A revved-up nervous system is what an average modern human needs to get through an average modern day. If you work, commute, drink coffee or worry, then you are deficient in magnesium. If you live the meditative life of a monk on a mountainside, then you’re probably okay.
Magnesium helps regulate hormones
- Regulates cortisol. It calms your nervous system and prevents excessive cortisol. Your stress hormonal system—also called your hypothalamic-pituitary-adrenal (HPA) axis—is your central hormonal system. When it functions well, then your other hormones (thyroid and reproductive hormones) will function well too.
- Reduces blood sugar and normalizes insulin. It’s so effective at improving insulin sensitivity that I refer to magnesium as “natural metformin.” Healthy insulin sensitivity means fewer sugar cravings and is effective treatment for weight loss and PCOS.

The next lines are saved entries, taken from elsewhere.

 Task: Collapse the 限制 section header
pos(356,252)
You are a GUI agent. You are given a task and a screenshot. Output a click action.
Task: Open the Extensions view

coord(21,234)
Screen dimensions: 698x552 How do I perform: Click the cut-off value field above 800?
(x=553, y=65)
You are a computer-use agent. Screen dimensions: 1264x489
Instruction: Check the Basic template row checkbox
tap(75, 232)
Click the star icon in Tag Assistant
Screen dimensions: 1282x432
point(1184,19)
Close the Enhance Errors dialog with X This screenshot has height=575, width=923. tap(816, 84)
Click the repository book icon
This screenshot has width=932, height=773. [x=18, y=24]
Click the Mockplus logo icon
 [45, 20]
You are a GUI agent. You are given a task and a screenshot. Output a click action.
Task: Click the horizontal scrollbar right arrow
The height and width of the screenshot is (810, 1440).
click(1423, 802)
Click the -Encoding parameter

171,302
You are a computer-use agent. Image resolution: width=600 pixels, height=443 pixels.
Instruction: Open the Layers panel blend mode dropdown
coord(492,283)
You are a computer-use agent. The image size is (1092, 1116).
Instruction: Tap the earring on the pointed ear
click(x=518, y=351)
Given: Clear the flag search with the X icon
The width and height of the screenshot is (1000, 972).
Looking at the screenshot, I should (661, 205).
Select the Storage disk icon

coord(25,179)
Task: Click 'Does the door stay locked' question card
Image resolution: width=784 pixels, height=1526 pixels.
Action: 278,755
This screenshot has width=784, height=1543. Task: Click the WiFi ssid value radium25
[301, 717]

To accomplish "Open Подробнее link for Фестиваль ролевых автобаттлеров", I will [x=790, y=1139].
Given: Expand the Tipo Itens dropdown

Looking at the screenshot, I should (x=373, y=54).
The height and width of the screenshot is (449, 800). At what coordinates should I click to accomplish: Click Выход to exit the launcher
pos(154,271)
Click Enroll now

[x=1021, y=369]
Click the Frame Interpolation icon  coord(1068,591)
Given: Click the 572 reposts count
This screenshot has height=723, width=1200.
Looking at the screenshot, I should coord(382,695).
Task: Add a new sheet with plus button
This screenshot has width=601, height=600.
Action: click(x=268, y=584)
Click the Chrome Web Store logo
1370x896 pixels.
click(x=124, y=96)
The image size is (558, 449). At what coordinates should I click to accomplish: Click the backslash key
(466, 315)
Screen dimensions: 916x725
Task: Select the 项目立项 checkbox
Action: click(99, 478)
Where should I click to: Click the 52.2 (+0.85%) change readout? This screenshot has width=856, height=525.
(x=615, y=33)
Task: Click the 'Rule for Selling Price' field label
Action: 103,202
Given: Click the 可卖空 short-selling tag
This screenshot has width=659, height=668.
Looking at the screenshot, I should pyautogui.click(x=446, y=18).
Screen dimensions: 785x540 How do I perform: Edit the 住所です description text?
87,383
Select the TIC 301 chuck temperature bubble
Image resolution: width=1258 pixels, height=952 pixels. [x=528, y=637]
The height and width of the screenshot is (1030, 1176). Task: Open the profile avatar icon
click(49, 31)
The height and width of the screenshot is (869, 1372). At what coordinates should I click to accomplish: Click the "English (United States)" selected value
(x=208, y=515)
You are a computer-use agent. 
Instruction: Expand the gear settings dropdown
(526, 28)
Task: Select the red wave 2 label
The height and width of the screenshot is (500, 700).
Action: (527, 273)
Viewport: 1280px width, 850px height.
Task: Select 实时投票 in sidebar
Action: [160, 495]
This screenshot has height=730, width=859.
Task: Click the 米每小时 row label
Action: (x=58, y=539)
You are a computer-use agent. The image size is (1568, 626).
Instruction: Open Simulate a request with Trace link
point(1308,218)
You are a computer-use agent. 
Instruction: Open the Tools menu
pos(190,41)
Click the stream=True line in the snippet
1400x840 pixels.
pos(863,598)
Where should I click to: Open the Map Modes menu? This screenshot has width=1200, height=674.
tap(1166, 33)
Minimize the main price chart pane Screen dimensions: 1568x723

- Supports thyroid. Magnesium is essential for the production of thyroid hormone. It is also anti-inflammatory, which helps to quiet the autoimmune inflammation that underlies most thyroid disease. Other ways to address thyroid autoimmunity include gluten-elimination and a selenium supplement.
- Aids sleep. Magnesium is the “great sleep-promoter,” and sleep is crucial for hormone production. Sleep is when we should enjoy a beneficial surge of anabolic hormones such as DHEA and growth hormone.
- Fuels cellular energy. It’s so intricately involved with mitochondria and energy production, that we can safely say: “Without magnesium, there is no cellular energy”. Hormonal tissue has a high metabolic rate, and so requires even more cellular energy and more magnesium than other tissue.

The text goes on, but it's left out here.